El papa expresa su solidaridad con las mujeres “discriminadas desde la infancia” y con quienes sufren diversas formas de violencia
El papa León XIV ha aprovechado el rezo del ángelus dominical, que esta semana coincide con el Día de la Mujer Trabajadora, para expresar su solidaridad y dedicar sus oraciones a las “muchas mujeres siguen siendo discriminadas desde la infancia y sufren diversas formas de violencia”.
El sumo pontífice ha recordado desde la plaza de San Pedro el compromiso de los cristianos con el reconocimiento “de la igual dignidad del hombre y la mujer” en el día en que se publica una carta del papa en la que urge a “implementar proyectos específicos para prevenir y erradicar la violencia contra la mujer” empezando “por la educación de los jóvenes”.
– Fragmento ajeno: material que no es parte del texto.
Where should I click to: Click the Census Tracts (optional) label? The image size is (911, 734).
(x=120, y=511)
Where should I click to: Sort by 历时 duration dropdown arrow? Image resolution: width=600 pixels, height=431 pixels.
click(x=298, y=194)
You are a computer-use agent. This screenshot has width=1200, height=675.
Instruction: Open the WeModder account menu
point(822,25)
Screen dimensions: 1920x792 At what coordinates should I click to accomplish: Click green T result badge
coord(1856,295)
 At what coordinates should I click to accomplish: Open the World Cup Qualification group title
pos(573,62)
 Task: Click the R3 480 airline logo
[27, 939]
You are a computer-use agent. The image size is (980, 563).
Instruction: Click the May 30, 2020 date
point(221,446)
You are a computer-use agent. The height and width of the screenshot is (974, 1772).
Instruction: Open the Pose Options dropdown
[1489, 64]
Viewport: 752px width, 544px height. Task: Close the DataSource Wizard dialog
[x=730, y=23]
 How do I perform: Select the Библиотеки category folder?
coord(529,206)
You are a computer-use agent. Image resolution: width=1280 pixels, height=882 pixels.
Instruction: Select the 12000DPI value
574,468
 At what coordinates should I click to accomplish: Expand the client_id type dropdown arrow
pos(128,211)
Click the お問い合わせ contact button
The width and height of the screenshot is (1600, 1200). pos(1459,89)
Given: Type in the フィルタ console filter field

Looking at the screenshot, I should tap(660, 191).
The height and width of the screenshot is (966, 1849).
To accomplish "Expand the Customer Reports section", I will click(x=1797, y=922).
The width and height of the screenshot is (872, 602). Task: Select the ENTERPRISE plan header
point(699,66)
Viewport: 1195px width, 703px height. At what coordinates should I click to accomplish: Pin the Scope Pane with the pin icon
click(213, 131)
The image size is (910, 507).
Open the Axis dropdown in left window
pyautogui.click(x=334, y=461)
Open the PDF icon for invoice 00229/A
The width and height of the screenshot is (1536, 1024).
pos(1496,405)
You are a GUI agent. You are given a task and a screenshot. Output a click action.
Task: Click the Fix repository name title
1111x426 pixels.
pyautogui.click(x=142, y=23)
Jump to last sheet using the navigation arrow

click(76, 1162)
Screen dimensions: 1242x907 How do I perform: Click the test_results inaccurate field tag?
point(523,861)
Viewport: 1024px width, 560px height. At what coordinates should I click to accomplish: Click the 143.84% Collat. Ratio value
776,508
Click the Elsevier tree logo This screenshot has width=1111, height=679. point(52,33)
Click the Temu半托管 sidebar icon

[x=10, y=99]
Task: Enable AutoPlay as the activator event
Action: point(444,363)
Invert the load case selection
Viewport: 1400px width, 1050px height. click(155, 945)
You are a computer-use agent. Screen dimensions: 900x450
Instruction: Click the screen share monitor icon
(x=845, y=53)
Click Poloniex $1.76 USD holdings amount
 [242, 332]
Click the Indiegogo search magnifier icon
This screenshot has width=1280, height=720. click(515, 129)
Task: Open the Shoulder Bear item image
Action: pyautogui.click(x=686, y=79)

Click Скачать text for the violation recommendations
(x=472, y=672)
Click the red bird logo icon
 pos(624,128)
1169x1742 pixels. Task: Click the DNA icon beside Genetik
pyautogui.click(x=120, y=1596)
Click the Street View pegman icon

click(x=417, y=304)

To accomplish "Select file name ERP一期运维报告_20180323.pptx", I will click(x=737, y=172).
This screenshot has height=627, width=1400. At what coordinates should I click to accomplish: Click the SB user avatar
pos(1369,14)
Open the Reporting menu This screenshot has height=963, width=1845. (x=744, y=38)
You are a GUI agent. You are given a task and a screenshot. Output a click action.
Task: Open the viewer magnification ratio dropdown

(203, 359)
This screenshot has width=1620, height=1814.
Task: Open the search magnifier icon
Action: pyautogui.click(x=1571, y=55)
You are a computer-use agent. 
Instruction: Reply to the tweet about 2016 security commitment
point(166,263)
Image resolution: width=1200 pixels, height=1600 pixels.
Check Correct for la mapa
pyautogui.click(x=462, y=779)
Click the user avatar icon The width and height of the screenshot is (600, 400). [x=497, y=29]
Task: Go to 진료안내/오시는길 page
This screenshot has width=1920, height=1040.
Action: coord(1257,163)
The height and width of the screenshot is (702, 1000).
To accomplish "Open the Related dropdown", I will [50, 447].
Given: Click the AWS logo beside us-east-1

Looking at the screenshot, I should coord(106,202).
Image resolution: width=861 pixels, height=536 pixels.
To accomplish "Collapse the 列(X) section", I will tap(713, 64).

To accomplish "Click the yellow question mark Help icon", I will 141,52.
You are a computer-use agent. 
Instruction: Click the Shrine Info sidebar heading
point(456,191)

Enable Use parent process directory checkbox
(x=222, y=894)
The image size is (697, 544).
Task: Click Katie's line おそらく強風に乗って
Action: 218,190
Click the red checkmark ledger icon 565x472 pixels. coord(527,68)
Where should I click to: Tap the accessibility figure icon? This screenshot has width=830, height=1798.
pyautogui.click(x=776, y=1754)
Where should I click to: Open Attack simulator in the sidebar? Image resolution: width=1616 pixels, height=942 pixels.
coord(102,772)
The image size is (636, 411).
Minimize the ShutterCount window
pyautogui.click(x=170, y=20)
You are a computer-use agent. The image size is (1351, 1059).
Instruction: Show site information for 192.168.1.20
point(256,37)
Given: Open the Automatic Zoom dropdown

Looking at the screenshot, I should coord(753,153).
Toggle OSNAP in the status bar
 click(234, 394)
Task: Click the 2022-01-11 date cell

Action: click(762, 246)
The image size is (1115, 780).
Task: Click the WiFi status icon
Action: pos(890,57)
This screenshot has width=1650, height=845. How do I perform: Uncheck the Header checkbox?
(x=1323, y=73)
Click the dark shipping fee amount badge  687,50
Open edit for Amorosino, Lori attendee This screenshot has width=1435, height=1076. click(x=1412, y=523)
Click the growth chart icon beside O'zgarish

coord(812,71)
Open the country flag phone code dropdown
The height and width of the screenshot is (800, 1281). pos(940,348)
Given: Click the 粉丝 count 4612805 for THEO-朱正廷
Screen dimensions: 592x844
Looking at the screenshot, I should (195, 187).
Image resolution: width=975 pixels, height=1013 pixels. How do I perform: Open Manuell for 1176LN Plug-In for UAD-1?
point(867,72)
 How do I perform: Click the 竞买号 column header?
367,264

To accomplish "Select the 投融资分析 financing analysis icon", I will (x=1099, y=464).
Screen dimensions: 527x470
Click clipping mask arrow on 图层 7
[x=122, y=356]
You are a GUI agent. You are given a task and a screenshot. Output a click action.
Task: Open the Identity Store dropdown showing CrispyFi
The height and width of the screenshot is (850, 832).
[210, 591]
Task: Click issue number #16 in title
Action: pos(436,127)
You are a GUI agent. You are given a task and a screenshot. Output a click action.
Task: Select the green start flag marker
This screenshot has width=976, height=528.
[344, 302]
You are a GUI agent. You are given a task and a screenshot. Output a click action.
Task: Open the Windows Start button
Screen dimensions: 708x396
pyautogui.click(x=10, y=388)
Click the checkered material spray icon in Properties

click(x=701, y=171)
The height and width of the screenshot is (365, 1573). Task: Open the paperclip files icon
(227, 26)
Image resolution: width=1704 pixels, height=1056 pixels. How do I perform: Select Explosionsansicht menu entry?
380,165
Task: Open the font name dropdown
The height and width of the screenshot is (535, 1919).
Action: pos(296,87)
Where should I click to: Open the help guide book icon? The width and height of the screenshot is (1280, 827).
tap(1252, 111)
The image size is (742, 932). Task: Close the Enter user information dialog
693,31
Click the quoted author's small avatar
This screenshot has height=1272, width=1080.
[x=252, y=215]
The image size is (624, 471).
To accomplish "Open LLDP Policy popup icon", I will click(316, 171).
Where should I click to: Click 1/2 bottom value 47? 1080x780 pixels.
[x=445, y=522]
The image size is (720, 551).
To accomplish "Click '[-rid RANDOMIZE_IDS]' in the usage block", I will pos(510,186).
En el texto, el papa estadounidense responde a la carta enviada por Giovanna, una mujer italiana que le plantea el problema de la violencia de género. “En un mundo a menudo dominado por el pensamiento violento, necesitamos apoyar aún más el genio femenino”, explica el papa en la misiva, en la que subraya que “nunca debemos subestimar un acto de violencia, y no temamos denunciarla, incluyendo ese clima de justificación o que atenúa o niega la responsabilidad”.